🤖 AI Summary
This study addresses the challenge of reliably evaluating fairness in medical image classifiers for underrepresented subgroups, where scarcity of real-world test samples often undermines bias detection. The authors propose a demographic-conditioned synthetic image generator to mitigate bias during training via sequential pretraining and to construct synthetic cohorts of minority groups for precise subgroup performance auditing during evaluation. This work is the first to jointly employ conditional generative models for both bias mitigation and detection, demonstrating that synthetic data used in pretraining outperforms joint augmentation strategies.
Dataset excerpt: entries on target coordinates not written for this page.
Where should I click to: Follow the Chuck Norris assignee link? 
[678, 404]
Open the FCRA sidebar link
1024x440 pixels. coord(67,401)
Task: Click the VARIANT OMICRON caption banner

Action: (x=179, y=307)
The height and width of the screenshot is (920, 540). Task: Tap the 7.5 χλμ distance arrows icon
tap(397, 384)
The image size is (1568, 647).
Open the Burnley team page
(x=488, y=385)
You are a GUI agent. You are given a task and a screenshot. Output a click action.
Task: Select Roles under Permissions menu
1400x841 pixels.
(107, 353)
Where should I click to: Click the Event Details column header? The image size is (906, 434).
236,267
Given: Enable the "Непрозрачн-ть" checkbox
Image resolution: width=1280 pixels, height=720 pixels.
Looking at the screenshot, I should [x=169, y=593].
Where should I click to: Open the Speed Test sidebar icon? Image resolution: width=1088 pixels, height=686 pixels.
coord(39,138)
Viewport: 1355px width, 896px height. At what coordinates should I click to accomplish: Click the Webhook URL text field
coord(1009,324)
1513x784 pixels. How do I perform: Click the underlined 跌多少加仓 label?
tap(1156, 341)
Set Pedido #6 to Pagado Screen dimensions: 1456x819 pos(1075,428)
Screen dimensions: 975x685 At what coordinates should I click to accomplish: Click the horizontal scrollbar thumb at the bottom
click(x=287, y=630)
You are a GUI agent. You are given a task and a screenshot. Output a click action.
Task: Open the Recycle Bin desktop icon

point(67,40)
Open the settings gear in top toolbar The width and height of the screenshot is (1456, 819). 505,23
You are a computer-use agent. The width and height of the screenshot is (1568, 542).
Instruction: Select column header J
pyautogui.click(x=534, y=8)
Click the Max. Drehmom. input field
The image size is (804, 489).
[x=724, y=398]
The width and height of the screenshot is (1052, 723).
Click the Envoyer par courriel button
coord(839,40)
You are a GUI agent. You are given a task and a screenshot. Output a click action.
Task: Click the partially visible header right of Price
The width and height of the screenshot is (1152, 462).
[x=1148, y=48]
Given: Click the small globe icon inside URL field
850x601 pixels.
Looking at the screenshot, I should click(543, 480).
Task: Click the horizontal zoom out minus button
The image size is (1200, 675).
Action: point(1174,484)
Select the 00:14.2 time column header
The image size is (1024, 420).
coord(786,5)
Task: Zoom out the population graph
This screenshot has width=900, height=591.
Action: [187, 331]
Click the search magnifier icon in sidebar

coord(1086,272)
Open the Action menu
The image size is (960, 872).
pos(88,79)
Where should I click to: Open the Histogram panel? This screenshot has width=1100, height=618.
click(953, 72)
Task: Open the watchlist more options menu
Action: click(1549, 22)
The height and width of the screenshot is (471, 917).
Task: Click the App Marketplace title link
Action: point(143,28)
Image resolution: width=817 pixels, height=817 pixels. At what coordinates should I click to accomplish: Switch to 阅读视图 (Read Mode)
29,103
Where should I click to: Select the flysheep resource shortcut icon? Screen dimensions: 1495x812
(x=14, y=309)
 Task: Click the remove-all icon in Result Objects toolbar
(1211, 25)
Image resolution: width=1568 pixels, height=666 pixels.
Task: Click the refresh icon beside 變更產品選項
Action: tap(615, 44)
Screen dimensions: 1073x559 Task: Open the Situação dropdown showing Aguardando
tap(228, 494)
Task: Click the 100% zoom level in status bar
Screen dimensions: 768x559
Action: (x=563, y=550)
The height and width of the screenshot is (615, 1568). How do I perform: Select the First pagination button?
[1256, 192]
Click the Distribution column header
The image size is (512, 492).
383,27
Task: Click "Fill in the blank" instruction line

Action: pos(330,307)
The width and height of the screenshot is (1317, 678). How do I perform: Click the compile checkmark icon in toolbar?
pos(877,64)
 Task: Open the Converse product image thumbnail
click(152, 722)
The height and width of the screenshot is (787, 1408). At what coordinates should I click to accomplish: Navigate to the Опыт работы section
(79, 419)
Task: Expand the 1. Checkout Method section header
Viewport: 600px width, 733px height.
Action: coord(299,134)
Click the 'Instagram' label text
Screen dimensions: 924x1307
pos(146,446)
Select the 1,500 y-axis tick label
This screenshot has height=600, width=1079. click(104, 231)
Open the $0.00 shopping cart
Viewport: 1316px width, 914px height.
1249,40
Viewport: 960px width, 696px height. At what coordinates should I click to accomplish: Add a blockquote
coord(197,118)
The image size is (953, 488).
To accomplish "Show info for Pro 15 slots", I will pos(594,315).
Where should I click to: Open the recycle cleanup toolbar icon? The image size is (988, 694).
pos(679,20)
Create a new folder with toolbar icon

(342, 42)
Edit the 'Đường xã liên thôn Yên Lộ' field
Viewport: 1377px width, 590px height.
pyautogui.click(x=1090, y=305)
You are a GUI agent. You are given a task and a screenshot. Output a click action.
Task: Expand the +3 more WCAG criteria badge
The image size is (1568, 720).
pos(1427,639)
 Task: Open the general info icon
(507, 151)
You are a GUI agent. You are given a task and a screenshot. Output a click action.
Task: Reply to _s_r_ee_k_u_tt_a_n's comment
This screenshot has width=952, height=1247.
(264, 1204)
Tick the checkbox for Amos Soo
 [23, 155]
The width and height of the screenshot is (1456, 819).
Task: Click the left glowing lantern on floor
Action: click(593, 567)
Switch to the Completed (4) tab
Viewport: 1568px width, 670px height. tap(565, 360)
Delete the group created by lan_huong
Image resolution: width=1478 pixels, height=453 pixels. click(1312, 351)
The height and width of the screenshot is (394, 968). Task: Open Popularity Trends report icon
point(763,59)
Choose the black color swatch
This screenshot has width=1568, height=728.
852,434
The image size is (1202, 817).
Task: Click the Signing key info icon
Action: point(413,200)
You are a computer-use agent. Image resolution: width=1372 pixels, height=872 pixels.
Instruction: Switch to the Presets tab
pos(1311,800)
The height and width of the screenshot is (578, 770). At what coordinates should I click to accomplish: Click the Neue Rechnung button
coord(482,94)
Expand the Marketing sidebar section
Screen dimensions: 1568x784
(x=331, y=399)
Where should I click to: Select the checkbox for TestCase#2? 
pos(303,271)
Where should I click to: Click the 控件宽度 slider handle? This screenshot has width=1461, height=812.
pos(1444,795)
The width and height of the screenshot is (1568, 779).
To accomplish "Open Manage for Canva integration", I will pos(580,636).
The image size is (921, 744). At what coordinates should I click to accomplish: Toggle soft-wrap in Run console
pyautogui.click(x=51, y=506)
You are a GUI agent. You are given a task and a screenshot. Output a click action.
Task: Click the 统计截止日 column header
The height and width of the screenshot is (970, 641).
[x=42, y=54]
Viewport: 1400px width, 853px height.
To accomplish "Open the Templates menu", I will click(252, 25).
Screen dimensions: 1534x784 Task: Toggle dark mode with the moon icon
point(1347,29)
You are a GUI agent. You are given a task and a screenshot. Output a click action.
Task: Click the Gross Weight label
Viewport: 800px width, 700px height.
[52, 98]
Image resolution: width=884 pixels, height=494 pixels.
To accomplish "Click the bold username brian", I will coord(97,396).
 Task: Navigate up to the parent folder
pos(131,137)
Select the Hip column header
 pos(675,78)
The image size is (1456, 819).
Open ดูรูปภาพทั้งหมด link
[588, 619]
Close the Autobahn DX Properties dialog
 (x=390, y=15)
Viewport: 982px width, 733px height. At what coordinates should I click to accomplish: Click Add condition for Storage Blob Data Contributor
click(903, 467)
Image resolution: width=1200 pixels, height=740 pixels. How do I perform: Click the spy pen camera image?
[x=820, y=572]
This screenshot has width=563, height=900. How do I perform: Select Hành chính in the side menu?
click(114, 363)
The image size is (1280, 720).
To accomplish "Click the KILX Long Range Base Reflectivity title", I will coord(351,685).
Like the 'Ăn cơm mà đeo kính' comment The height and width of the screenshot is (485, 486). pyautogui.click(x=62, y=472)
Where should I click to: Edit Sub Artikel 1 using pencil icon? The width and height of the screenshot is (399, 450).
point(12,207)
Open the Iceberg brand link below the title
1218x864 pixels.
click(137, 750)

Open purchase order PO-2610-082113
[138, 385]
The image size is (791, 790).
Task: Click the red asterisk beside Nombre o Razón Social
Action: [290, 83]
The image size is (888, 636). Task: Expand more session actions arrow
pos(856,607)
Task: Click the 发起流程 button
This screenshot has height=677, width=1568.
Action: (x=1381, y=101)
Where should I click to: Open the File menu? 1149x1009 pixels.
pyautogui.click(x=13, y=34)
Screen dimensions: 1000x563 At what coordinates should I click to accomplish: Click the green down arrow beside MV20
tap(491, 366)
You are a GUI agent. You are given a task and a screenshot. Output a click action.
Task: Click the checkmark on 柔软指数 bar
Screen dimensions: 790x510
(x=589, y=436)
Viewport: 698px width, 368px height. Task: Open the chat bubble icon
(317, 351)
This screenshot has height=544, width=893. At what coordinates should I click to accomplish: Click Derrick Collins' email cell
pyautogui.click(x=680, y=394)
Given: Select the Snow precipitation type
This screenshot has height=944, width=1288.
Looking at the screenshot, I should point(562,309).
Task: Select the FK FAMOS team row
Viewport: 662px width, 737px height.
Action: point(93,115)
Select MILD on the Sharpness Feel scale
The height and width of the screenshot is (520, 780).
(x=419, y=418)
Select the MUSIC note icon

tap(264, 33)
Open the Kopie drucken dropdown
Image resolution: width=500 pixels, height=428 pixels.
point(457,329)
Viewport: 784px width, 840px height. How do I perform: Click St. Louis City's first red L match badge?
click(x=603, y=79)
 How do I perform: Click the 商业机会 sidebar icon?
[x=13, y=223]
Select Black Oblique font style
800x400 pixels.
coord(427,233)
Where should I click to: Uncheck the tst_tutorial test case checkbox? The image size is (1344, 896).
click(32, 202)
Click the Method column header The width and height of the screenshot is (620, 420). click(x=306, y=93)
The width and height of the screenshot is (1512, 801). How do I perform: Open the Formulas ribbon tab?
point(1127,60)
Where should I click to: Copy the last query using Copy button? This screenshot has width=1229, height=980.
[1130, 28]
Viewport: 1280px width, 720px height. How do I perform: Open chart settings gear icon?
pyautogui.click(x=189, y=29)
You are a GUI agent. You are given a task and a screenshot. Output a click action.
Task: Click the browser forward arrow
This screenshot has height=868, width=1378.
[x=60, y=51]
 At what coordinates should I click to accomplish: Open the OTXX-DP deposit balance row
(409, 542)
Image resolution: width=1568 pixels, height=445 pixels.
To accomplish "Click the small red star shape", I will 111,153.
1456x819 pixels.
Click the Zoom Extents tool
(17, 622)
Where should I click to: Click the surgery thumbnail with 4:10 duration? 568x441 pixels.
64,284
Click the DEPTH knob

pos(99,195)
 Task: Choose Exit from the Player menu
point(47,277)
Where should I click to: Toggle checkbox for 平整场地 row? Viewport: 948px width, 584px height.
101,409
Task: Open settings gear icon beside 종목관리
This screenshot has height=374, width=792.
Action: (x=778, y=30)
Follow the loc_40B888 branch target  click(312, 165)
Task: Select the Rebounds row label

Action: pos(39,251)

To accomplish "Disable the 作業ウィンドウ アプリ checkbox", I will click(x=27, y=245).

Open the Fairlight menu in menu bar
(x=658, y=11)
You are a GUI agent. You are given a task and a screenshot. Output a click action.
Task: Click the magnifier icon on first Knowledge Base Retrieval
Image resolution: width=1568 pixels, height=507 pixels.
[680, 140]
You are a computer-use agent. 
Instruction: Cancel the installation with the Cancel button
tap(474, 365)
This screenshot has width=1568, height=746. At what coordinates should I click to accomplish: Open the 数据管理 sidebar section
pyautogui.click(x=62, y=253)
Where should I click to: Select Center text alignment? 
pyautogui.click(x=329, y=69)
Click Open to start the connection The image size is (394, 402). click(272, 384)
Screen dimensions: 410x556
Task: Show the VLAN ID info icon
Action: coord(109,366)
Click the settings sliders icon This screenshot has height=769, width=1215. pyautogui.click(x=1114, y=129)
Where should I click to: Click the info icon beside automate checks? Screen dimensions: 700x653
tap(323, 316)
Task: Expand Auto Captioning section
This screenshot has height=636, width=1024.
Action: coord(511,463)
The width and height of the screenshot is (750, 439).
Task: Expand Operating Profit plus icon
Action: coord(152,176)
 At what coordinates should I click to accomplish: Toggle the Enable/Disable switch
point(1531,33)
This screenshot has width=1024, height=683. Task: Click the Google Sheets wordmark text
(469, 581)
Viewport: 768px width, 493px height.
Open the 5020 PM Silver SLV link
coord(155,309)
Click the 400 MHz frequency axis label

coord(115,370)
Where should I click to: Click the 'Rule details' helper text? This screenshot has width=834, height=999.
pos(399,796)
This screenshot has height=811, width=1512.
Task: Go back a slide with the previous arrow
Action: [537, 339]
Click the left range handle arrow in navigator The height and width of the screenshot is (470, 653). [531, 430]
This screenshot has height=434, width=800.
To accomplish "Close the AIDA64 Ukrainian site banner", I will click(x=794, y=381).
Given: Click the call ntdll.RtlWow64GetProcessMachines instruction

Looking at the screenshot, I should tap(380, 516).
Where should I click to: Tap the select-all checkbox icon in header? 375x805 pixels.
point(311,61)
A fine-tuned Stable Diffusion 2.1 model achieves superior performance using only approximately 1% of real data volume compared to a full real-data baseline. Across five synthetic minority subgroups, the ranking of subgroup performance matches that of a high-powered real-data benchmark exactly (Spearman ρ = 1.00), substantially enhancing evaluation reliability in data-scarce scenarios.
📝 Abstract
Per-subgroup fairness audits of medical image classifiers face a sample-size problem: minority subgroups in held-out test sets have so few samples that the resulting confidence intervals on per-subgroup performance are wider than the bias the audit is meant to detect. We argue that a demographically-conditioned synthetic generator can do both: mitigate bias on the training side and detect bias on the evaluation side. Working on COVID-19 chest CT classification with an end-to-end fine-tuned Stable Diffusion 2.1 generator, we make two findings. For bias mitigation (training), a demographically-balanced synthetic cohort is most useful as a pretraining prior, not as joint augmentation: with the same fixed data, sequential pretraining followed by fine-tuning substantially outperforms joint augmentation, and the resulting classifier surpasses the full-real baseline at $\sim$$100\times$ real-data efficiency. For bias detection (evaluation), across five synthetic minority cohorts and five classifier seeds, the synthetic estimator reproduces the subgroup ranking of a well-powered real oracle (Spearman $ρ= 1.00$ on MCC and Recall) and gives the more reliable per-cell estimate where the small real test set runs out of samples. The synthetic cohort is therefore most useful in exactly the cells that fairness audits care about, as both a fix for and a measure of subgroup bias.